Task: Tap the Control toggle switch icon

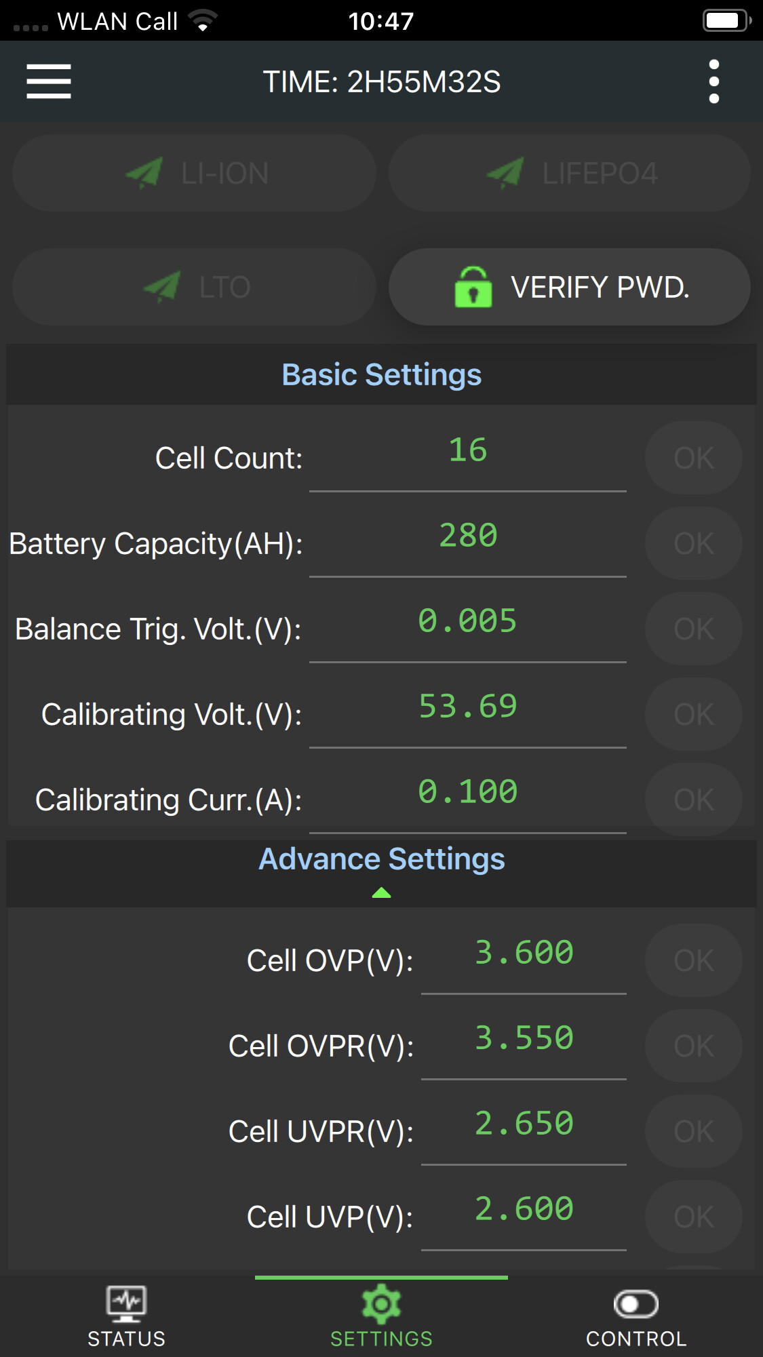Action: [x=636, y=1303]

____

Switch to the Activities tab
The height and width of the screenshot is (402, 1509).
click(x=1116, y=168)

____

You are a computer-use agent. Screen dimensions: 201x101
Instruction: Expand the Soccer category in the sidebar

____

▸ **TASK INSTRUCTIONS**
Using the entries above, return exactly the lines from the line with "You are a computer-use" to the line with "Instruction: Expand the", counting both of those lines.

▸ **REPLY**
You are a computer-use agent. Screen dimensions: 201x101
Instruction: Expand the Soccer category in the sidebar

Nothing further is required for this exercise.